On Wednesday, the U.S. military released declassified surveillance footage of the botched August 29 drone strike that killed 10 Afghan civilians, including 7 children and an aid worker employed by an American NGO. The footage was obtained through a Freedom of Information Act lawsuit against United States Central Command, which oversaw military operations in Afghanistan.
The legislators added, “When there is little policy change or accountability for repeated mistakes this grave and this costly, it sends a message throughout the U.S. Armed Forces and the entire U.S. Government that civilian deaths—including deaths where there was no military target—are the inevitable consequence of modern conflict, rather than avoidable and damaging failures of policy. Repeated civilian casualties arising from secretive and unaccountable lethal operations undermine human rights, the rule of law, diplomacy and other non-lethal efforts to address conflicts and fragility; and fuel the very insurgencies and causes that we are fighting to defeat.
“Following the 20th anniversary of the 9/11 attacks and the United States’ withdrawal from Afghanistan, your Administration has an opportunity to end this pattern and develop a rights-based counterterrorism strategy that emphasizes the rule of law, with sufficient controls and limitations on the use of targeted strikes; leads with diplomacy, peacebuilding, and human rights; prioritizes the protection of civilians; and only uses lethal force when it is lawful and as a last resort. On the other hand, the continuation of status quo policies that have flouted Executive and Congressional oversight and resulted in devastatingly high numbers of civilian casualties would run contrary to the Biden Administration’s commitments to end our forever wars, and promote human rights and our core democratic values.”
In the U.S. Senate, the letter was signed by Richard Blumenthal (D-Conn.), Elizabeth Warren (D-Mass.), Chris Murphy (D-Conn.), Patrick Leahy (D-Vt.), Chris Van Hollen (D-Md.), Edward J. Markey (D-Mass.), Ben Cardin (D-Md.), Brian Schatz (D-Hawaii), Jeffrey A. Merkley (D-Ore.), Bernie Sanders (I-Vt.), and Dick Durbin (D-Ill.).
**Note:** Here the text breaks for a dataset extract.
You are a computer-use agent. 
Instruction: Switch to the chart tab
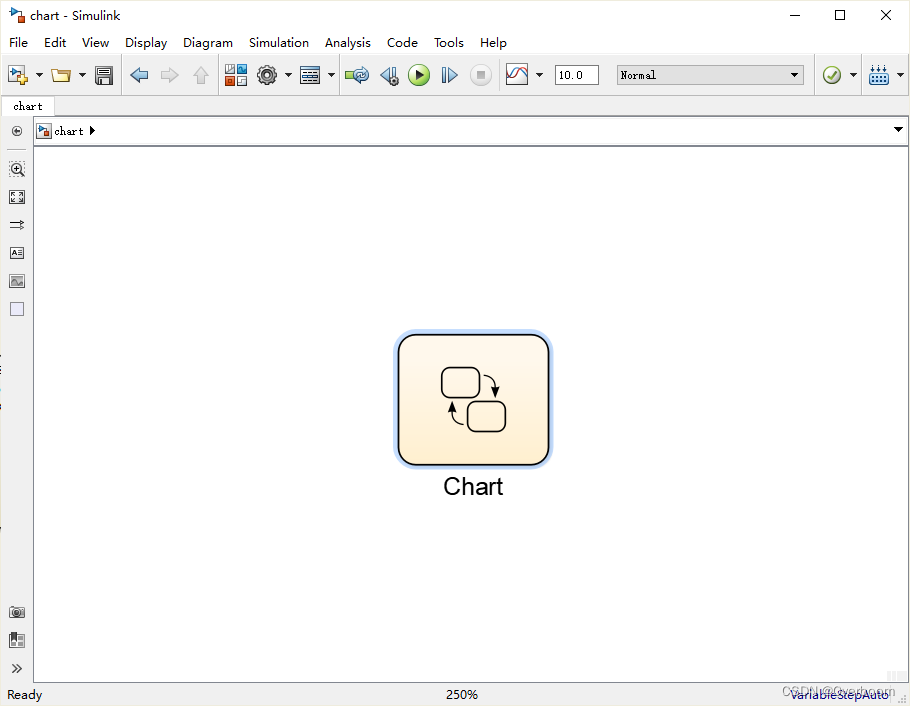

In the U.S. House of Representatives, cosigners include Representatives Ro Khanna (D-Calif.), Sara Jacobs (D-Calif.), Raúl Grijalva (D-Ariz.), Barbara Lee (D-Calif.), Eleanor Holmes Norton (D-D.C.), Hank Johnson (D-Ga.), Andy Levin (D-Mich.), Gerry Connolly (D-Va.), Alexandria Ocasio-Cortez (D-N.Y.), Ilhan Omar (D-Minn.), Jim McGovern (D-Mass.), Peter DeFazio (D-Ore.), Judy Chu (D-Calif.), Katie Porter (C-Calif.), Chuy Garcia (D-Ill.), Jan Schakowsky (D-Ill.), Mark Pocan (D-Wisc.), Ted Lieu (D-Calif.), Betty McCollum (D-Minn.), Peter Welch (D-Vt.), Earl Blumenauer (D-Ore.), Bobby L. Rush (D-Ill.), Veronica Escobar (D-Texas), and Cori Bush (D-MO), Rashida Tlaib (D-Mich.), Susan Wild (D-Penn.), Pramila Jayapal (D-Wash.), Ayanna Pressley (D-Mass.), Marie Newman (D-Ill.), Karen Bass (D-Cali.), Nydia Velázquez (D-N.Y.), Don Beyer (D-Va.), Joe Courtney (D-Conn.), Jahana Hayes (D-Conn.), John Larson (D-Conn.), and Danny Davis (D-Ill.), Jamaal Bowman (D-N.Y.), and Jamie Raskin (D-Mary.).